If catastrophe has provided inspiration to artists at least since the days of Aristotle, in more contemporary times The Flea Theater has provided a forum for plays that respond to contemporary crises (Anne Nelson's The Guys to 9/11, Beau Willimon's Lower Ninth to Hurricane Katrina). With The Great Recession, The Flea takes on the current economic downturn with an evening of ten minute plays by six prominent playwrights (Thomas Bradshaw, Sheila Callaghan, Erin Courtney, Will Eno, Itmar Moses, and Adam Rapp) whose careers have been nurtured by The Flea. Performed by The Bats, the Flea's company of early-career actors, The Great Recession creates not only a collage of stories about economic hardship but a snapshot of how some of the country's most talented playwrights respond, in their work, to crisis. One of the great pleasures of the evening is seeing each playwright's signature style distilled into ten minutes. Perhaps unsurprisingly, Rapp's has a vigorous fight to the death; Bradshaw's a gang of gleefully shallow people aping real feeling; and Callaghan's a smattering of stream of consciousness dialogue that teeter-totters between wisdom and gibberish.
The plays' scopes range from the national (Eno's Unum cleverly follows dollar bills in transactions to and from the Federal Reserve) to the personal (Moses' Fucked looks at the recession's subtle impact on the trajectory of a young couple's relationship; it also makes really good use of cell phones). Striking a balance between the two, Courtney's Severed infuses multifaceted impacts of the recession with a sweet human exchange. That's perhaps one of the best things plays can offer crisis, and Courtney achieves it with a nod to the role that media has played in narrating the recession. Four actors, splayed across the stage in cut-out frames indicative of monitors, discuss the recession's impact on their lives. Footage for a documentary, their stories comprise a literal backdrop for the interaction at the crux of the play: an artist (nailed by Amy Jackson, who balances quirk with resignation) and a businessman (Ronald Washington, with relaxed certitude) share an unlikely exchange while awaiting their turns before the camera. Director Davis McCallum deftly shifts focus between the dialogue and monologues while the likable ensemble lends warmth to each story, particularly Reynaldo Piniella in the role of an aspiring actor who explains that he's "not even at the status level to be in a show with a big enough of a budget to get cancelled." The line draws big laughs from an audience evidently familiar with the predicament.
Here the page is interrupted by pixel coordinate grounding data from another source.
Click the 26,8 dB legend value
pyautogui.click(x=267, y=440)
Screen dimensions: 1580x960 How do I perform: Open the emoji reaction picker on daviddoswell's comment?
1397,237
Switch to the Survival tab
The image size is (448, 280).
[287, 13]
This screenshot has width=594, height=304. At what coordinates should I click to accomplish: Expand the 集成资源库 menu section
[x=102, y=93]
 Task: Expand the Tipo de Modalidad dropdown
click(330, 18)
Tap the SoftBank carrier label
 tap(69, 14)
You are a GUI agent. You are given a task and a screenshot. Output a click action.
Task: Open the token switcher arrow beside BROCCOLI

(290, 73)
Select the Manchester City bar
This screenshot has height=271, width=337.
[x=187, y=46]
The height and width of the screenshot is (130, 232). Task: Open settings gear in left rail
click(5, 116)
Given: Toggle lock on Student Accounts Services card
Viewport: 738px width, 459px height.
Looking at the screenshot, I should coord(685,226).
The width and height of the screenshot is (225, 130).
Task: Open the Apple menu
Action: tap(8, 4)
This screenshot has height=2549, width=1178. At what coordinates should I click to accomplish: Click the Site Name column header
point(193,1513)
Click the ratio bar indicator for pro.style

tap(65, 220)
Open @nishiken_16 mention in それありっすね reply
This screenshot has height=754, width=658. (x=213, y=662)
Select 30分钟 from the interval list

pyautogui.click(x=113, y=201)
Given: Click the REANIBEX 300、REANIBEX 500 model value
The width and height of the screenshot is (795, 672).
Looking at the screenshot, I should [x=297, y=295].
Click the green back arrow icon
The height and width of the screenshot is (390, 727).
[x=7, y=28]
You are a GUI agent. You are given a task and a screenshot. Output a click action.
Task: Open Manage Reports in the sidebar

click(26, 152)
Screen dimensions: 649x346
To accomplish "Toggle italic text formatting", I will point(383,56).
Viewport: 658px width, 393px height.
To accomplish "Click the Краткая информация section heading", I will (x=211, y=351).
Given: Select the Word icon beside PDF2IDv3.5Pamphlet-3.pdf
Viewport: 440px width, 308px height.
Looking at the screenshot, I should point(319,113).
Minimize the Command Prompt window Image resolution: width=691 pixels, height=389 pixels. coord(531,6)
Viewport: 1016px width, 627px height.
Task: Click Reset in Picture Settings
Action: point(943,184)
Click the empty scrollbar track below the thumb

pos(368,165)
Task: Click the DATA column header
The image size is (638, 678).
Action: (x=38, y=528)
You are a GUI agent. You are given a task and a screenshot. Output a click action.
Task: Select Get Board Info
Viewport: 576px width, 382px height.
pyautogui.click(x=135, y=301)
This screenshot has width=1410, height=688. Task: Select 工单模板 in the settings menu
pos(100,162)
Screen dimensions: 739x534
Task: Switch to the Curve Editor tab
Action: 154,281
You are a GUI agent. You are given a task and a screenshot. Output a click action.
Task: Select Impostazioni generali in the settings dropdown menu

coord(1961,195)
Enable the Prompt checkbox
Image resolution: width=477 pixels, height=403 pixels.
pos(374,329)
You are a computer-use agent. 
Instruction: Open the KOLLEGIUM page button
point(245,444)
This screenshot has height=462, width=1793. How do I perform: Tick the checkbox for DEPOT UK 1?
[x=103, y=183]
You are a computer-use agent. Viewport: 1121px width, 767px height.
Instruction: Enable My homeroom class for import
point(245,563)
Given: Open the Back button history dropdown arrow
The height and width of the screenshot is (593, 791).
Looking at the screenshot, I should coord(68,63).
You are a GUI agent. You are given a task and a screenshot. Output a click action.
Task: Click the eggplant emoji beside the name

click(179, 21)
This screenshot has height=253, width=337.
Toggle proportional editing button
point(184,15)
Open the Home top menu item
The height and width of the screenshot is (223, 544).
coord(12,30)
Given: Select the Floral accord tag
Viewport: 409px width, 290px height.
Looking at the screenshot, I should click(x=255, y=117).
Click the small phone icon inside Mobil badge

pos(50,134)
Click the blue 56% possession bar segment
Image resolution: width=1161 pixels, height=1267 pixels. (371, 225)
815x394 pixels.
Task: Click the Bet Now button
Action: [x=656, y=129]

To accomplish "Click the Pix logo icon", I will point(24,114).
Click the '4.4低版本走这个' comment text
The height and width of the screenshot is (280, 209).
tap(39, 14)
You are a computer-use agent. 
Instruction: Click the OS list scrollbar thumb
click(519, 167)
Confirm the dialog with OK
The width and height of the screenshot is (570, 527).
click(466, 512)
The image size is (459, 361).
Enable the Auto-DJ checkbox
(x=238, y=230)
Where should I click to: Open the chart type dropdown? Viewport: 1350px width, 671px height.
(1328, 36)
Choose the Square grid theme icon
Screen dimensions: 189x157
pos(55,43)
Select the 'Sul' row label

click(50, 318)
Severed is not the only play of the collection to draw upon the recession's impact on the theater world: New York Living tells the story of theater kids swapping romantic partners and dealing with the real estate fallout that ensues. Bradshaw's writing clips over familiar tropes without dwelling in sentiment. His plays are among the funniest, darkest work written today. They are also proving to be among the more difficult to direct. Zany characters spiral out of control and into absurdity, but if played as broad comedy, his calibrated writing loses its satirical bite. Played too straight, on the other hand, it comes across as blandly made for TV. Director Ethan McSweeny here tends toward the former, to mixed results. An enthusiastic quartet of actors (Raul Sigmund Julia, Anna Greenfield, Andy Gershenzon, and Morgan Reis) delivers an engaging performance as individuals but never quite gets on the same stylistic page. Literal bells and whistles (okay, only the bells are literal) go off each time a character says the word recession, accompanied by a light cue, which is more goofy commentary than the script seems to require. Still, the overall effect of the play is a happy one that gets momentum up and keeps it there.
Other plays in the collection take a more dystopic approach. Adam Rapp's Classic Kitchen Timer tells the story of out-of-work Midwestern laborers who come to New York for a kill-or-be-killed social experiment. Hosted by a ghoulishly suave Nick Maccarone, Classic Kitchen Timer positions the recession between those for whom it's a disaster and those for whom it's an opportunity. Sheila Callaghan's Recess, in contrast, is set in a near future in which the Recession has worsened, apparently affecting everyone: nearly a dozen destitute young people share makeshift quarters in a cramped basement, struggling to hold onto sanity and stave off starvation. Director Kip Fagan fails to elicit much in the way of hard edges from the youthful cast, which keeps their familial tenderness from achieving real poignancy. Recess is perhaps the one play where an absence of older characters feels limiting.
On the whole, however, the ensemble of young actors lends the production a feeling of camaraderie. Transitions between plays are undertaken by the ensemble, with as much attention to presentation as to execution, which goes a long way toward creating unity between the six plays. Onstage, the Bats' ease with one another makes a strong case not only for the benefits of the Flea's training program but for the high quality of work that a theater with a resident ensemble can achieve.